%%

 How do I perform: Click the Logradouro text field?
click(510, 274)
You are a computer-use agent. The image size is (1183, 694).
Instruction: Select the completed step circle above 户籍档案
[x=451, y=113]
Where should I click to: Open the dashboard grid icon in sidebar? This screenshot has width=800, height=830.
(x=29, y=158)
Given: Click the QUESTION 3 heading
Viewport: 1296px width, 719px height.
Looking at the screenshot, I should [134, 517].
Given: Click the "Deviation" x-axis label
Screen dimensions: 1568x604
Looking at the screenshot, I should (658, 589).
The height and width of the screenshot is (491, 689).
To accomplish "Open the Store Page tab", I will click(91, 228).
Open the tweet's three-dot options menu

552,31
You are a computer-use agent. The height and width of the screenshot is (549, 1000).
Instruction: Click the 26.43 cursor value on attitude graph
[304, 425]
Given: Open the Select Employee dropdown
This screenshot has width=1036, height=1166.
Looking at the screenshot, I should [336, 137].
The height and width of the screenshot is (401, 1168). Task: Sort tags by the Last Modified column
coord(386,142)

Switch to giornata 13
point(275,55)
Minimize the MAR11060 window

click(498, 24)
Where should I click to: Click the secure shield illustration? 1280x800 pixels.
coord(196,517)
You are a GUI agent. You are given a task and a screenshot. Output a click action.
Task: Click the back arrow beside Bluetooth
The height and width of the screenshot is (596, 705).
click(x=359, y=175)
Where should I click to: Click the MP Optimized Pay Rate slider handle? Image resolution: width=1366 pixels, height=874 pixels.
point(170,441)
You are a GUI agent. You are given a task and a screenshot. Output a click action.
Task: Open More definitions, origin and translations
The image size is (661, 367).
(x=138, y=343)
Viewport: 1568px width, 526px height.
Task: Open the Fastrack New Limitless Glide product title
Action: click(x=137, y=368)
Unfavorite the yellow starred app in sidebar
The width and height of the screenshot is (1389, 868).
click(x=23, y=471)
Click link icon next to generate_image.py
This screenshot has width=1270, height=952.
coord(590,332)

%%

» WHAT YOU SHOULD DO
Copy out everything from the first line of the entries above down to the line containing "will click(91, 228).", including both of those lines.

» COMPLETE ANSWER
 How do I perform: Click the Logradouro text field?
click(510, 274)
You are a computer-use agent. The image size is (1183, 694).
Instruction: Select the completed step circle above 户籍档案
[x=451, y=113]
Where should I click to: Open the dashboard grid icon in sidebar? This screenshot has width=800, height=830.
(x=29, y=158)
Given: Click the QUESTION 3 heading
Viewport: 1296px width, 719px height.
Looking at the screenshot, I should [134, 517].
Given: Click the "Deviation" x-axis label
Screen dimensions: 1568x604
Looking at the screenshot, I should (658, 589).
The height and width of the screenshot is (491, 689).
To accomplish "Open the Store Page tab", I will click(91, 228).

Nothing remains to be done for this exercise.